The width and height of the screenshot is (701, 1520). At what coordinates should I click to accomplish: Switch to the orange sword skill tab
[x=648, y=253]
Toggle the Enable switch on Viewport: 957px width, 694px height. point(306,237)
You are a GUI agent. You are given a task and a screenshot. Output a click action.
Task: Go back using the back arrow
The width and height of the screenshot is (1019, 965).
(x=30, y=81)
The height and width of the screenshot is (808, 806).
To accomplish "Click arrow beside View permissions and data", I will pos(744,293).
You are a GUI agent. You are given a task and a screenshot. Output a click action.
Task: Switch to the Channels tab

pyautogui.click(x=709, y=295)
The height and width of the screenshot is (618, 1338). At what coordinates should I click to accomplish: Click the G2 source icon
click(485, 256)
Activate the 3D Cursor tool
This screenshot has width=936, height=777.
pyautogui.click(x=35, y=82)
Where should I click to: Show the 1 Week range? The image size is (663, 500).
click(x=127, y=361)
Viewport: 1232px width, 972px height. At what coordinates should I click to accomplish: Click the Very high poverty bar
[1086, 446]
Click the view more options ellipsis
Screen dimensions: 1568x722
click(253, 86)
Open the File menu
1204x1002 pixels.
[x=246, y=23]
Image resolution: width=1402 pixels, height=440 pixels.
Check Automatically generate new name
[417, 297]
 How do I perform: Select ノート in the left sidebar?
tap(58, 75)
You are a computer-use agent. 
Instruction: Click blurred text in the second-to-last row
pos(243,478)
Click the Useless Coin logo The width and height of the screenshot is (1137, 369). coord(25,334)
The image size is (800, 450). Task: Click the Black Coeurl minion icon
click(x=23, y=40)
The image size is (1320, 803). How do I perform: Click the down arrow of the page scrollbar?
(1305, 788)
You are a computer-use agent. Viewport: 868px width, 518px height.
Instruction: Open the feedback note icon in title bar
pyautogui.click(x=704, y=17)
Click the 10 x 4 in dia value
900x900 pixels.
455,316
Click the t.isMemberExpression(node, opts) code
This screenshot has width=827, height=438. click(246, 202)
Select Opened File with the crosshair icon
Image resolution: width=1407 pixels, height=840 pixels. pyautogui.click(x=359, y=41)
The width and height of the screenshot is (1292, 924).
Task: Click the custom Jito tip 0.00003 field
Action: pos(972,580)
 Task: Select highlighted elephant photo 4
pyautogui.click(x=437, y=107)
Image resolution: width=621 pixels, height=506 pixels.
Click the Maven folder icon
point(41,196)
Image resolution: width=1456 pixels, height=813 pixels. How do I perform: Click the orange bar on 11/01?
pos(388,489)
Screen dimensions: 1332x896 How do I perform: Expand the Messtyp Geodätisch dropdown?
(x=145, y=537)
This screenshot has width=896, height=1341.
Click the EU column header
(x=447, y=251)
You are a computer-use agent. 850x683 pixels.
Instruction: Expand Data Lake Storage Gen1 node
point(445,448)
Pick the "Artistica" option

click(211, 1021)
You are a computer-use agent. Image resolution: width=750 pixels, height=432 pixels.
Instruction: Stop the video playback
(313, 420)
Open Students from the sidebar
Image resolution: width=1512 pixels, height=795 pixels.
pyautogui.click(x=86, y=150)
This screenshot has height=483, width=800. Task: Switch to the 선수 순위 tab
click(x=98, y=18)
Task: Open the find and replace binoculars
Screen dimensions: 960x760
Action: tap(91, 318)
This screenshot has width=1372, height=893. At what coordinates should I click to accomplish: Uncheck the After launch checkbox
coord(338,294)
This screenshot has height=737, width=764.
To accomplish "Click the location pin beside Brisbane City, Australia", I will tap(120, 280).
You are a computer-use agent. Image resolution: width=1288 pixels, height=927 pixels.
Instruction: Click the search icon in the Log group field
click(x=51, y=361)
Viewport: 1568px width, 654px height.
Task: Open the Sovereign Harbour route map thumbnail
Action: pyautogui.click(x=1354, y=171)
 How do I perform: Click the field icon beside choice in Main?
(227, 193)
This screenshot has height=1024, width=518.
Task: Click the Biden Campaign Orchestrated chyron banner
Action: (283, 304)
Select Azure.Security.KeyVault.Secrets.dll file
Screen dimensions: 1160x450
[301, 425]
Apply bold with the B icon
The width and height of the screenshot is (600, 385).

= = = =

## What the task asks
Please reproduce all of the material above, swapping "computer-use agent" for "desktop assistant" wherever it occurs and leaving everything else as it is.

## Reply to the exercise
The width and height of the screenshot is (701, 1520). At what coordinates should I click to accomplish: Switch to the orange sword skill tab
[x=648, y=253]
Toggle the Enable switch on Viewport: 957px width, 694px height. point(306,237)
You are a GUI agent. You are given a task and a screenshot. Output a click action.
Task: Go back using the back arrow
The width and height of the screenshot is (1019, 965).
(x=30, y=81)
The height and width of the screenshot is (808, 806).
To accomplish "Click arrow beside View permissions and data", I will pos(744,293).
You are a GUI agent. You are given a task and a screenshot. Output a click action.
Task: Switch to the Channels tab

pyautogui.click(x=709, y=295)
The height and width of the screenshot is (618, 1338). At what coordinates should I click to accomplish: Click the G2 source icon
click(485, 256)
Activate the 3D Cursor tool
This screenshot has width=936, height=777.
pyautogui.click(x=35, y=82)
Where should I click to: Show the 1 Week range? The image size is (663, 500).
click(x=127, y=361)
Viewport: 1232px width, 972px height. At what coordinates should I click to accomplish: Click the Very high poverty bar
[1086, 446]
Click the view more options ellipsis
Screen dimensions: 1568x722
click(253, 86)
Open the File menu
1204x1002 pixels.
[x=246, y=23]
Image resolution: width=1402 pixels, height=440 pixels.
Check Automatically generate new name
[417, 297]
 How do I perform: Select ノート in the left sidebar?
tap(58, 75)
You are a desktop assistant. 
Instruction: Click blurred text in the second-to-last row
pos(243,478)
Click the Useless Coin logo The width and height of the screenshot is (1137, 369). coord(25,334)
The image size is (800, 450). Task: Click the Black Coeurl minion icon
click(x=23, y=40)
The image size is (1320, 803). How do I perform: Click the down arrow of the page scrollbar?
(1305, 788)
You are a desktop assistant. Viewport: 868px width, 518px height.
Instruction: Open the feedback note icon in title bar
pyautogui.click(x=704, y=17)
Click the 10 x 4 in dia value
900x900 pixels.
455,316
Click the t.isMemberExpression(node, opts) code
This screenshot has width=827, height=438. click(246, 202)
Select Opened File with the crosshair icon
Image resolution: width=1407 pixels, height=840 pixels. pyautogui.click(x=359, y=41)
The width and height of the screenshot is (1292, 924).
Task: Click the custom Jito tip 0.00003 field
Action: pos(972,580)
 Task: Select highlighted elephant photo 4
pyautogui.click(x=437, y=107)
Image resolution: width=621 pixels, height=506 pixels.
Click the Maven folder icon
point(41,196)
Image resolution: width=1456 pixels, height=813 pixels. How do I perform: Click the orange bar on 11/01?
pos(388,489)
Screen dimensions: 1332x896 How do I perform: Expand the Messtyp Geodätisch dropdown?
(x=145, y=537)
This screenshot has width=896, height=1341.
Click the EU column header
(x=447, y=251)
You are a desktop assistant. 850x683 pixels.
Instruction: Expand Data Lake Storage Gen1 node
point(445,448)
Pick the "Artistica" option

click(211, 1021)
You are a desktop assistant. Image resolution: width=750 pixels, height=432 pixels.
Instruction: Stop the video playback
(313, 420)
Open Students from the sidebar
Image resolution: width=1512 pixels, height=795 pixels.
pyautogui.click(x=86, y=150)
This screenshot has height=483, width=800. Task: Switch to the 선수 순위 tab
click(x=98, y=18)
Task: Open the find and replace binoculars
Screen dimensions: 960x760
Action: tap(91, 318)
This screenshot has width=1372, height=893. At what coordinates should I click to accomplish: Uncheck the After launch checkbox
coord(338,294)
This screenshot has height=737, width=764.
To accomplish "Click the location pin beside Brisbane City, Australia", I will tap(120, 280).
You are a desktop assistant. Image resolution: width=1288 pixels, height=927 pixels.
Instruction: Click the search icon in the Log group field
click(x=51, y=361)
Viewport: 1568px width, 654px height.
Task: Open the Sovereign Harbour route map thumbnail
Action: pyautogui.click(x=1354, y=171)
 How do I perform: Click the field icon beside choice in Main?
(227, 193)
This screenshot has height=1024, width=518.
Task: Click the Biden Campaign Orchestrated chyron banner
Action: (283, 304)
Select Azure.Security.KeyVault.Secrets.dll file
Screen dimensions: 1160x450
[301, 425]
Apply bold with the B icon
The width and height of the screenshot is (600, 385).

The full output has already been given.